FOM: Re: Categorical foundations
martin_schlottmann at math.ualberta.ca
Fri Jan 23 14:28:34 EST 1998
The discussion on this topic has become a little
bit loaded, and I think that arguing about the question
of which system, category or set theory, is more convenient
or simple or basic or intuitive or whatever will not
lead to any productive result. Instead, I would propose
to embark on the following program to unify both approaches.
In order to explain what I would like to see let me
give the following (too?) simple example which one could call
"Set vs Class Theory". Consider the following two
systems: ZFC set theory and GNB class theory. Both can
be used for foundational purposes, and it is very
easy to translate between both languages: ZFC is a
sub-system of GNB and, on the other hand, GNB is a
conservative extension of ZFC. Therefore, every
mathematical reasoning in the framework of one system
can be immediatly transformed into the other system
and vice versa. As a consequence, it would be futile
to argue if classes in the sense of GNB are admissable
for f.o.m. purposes or not. It would also be futile
to argue a priori which system is more convenient;
if one likes, one can use both systems almost simultaneously
without having much to worry about contradictions.
If one system is superior to the other, this will simply
sort out by itself in due course; if none is really
better, it doesn't matter if both will be around indefinitly.

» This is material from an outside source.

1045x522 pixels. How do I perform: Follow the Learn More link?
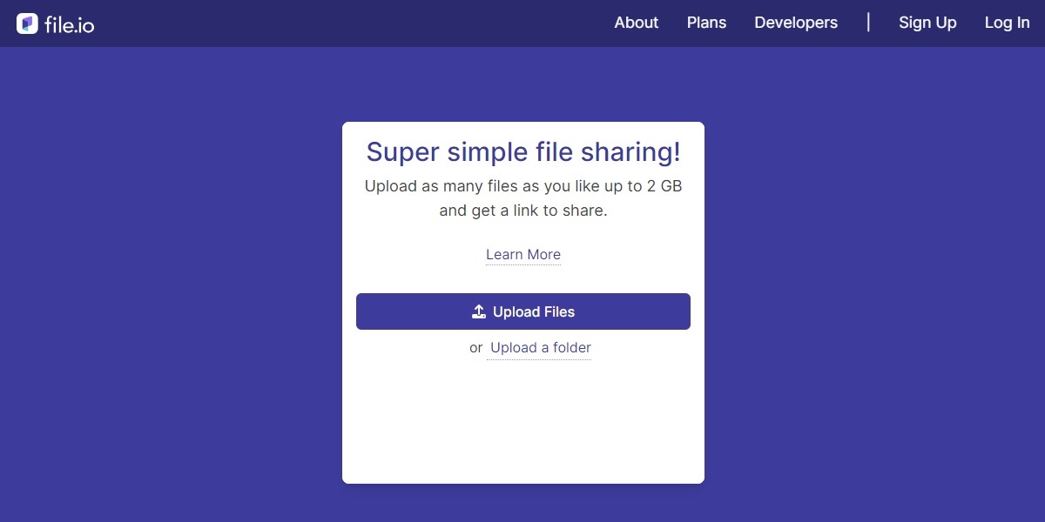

Translated into the category vs set discussion:
Let both, proponents of sets and proponents of
categories, fix one system each which they think suits
their needs for formalizing mathematical reasoning.
Say, the system of set theory is ZFC, the system for
category theory is XYZ (I apologize for being not familiar
enough with category theory to make a definite proposal
here). Then, set theorists translate XYZ into ZFC,
categorists translate ZFC into XYZ. After this, write
a textbook and simply let mathematicians do their work
in whatever of the two systems they like and see which
If both systems stand the test in everyday life, then,
obviously, none of them is more convenient for f.o.m.
If it turns out that one of the systems cannot be
translated into the other, then there is a serious
discrepancy on the admissable principles of mathematical
reasoning. E.g., if it turns out that XYZ needs ZFC+
inaccessible cardinals, then one can argue seriously about
the question if XYZ uses principles of reasoning which
are not generally accepted (for myself, I would not
like to have my own results to depend on the existence
of inaccessible cardinals). At this stage, one has
a point which can be productively discussed.
I apologize in advance if the program I described has
already been carried out and only escaped my attention.
If so, I wonder what all this discussion is about, after all.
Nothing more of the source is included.